### Data shown

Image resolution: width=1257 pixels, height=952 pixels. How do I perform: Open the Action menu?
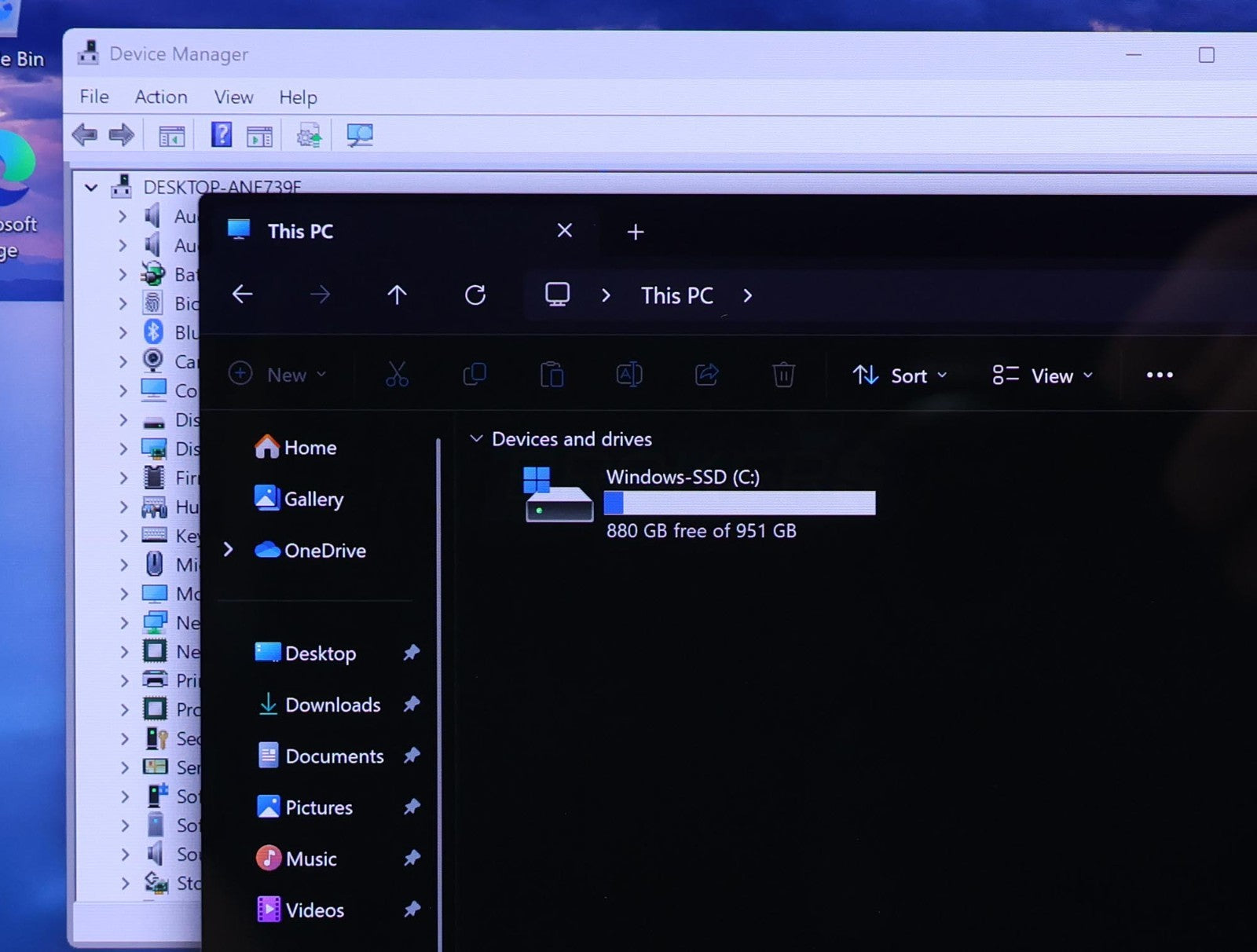tap(161, 97)
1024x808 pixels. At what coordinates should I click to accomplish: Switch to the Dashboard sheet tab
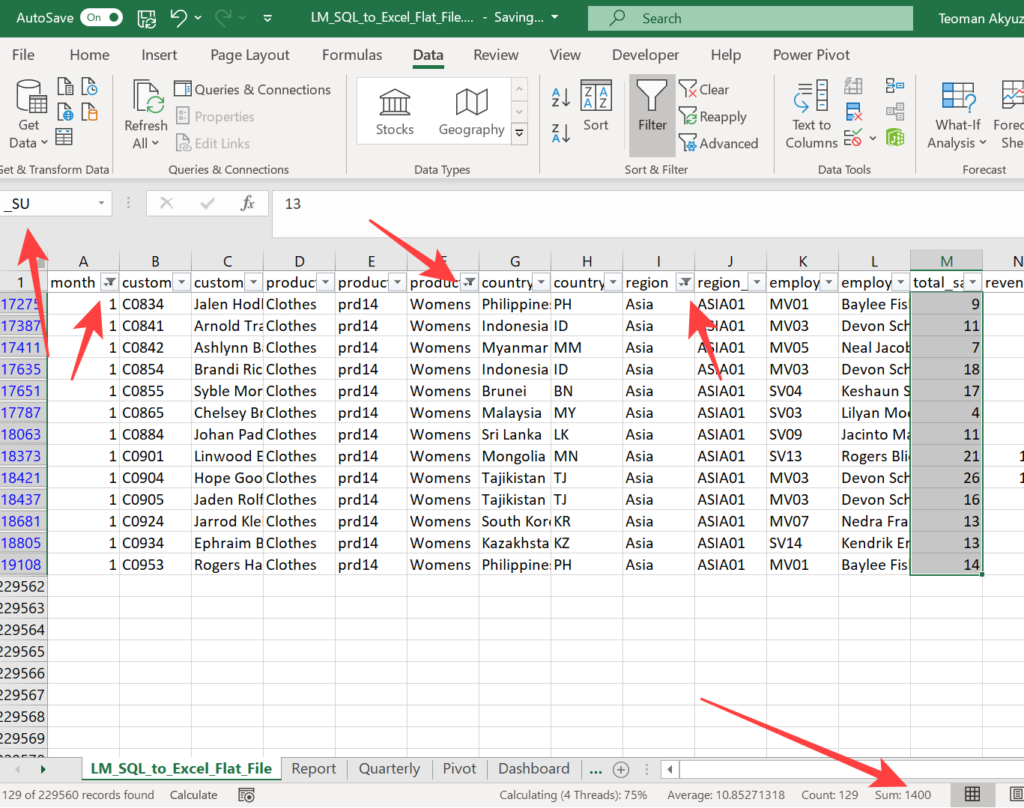coord(533,768)

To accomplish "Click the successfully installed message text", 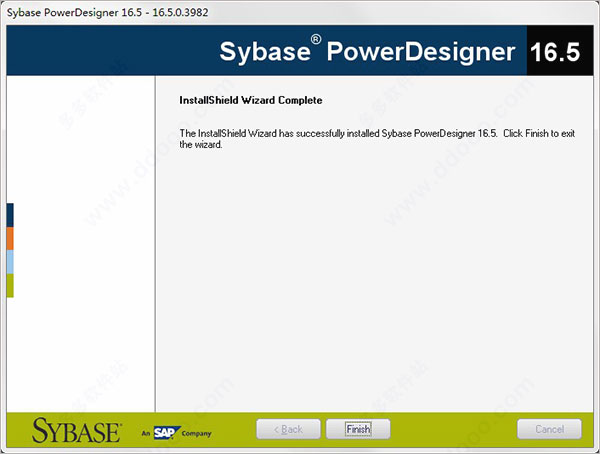I will coord(377,139).
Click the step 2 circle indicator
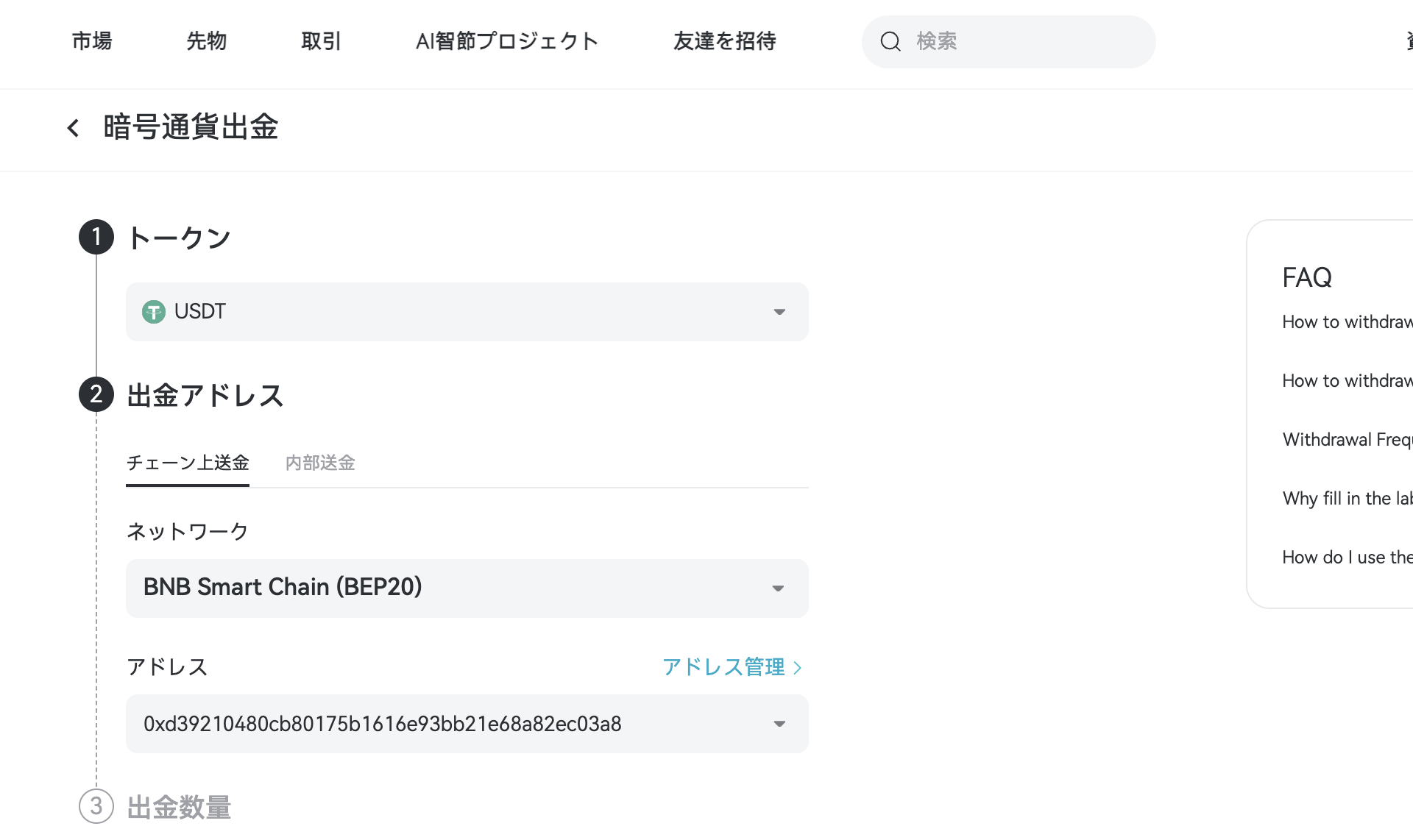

### Given instruction
Extract each line from the rows above that contains the string "pixels", treating uppercase and lowercase as different.

### Correct result
Image resolution: width=1257 pixels, height=952 pixels. How do I perform: Open the Action menu?
1024x808 pixels. At what coordinates should I click to accomplish: Switch to the Dashboard sheet tab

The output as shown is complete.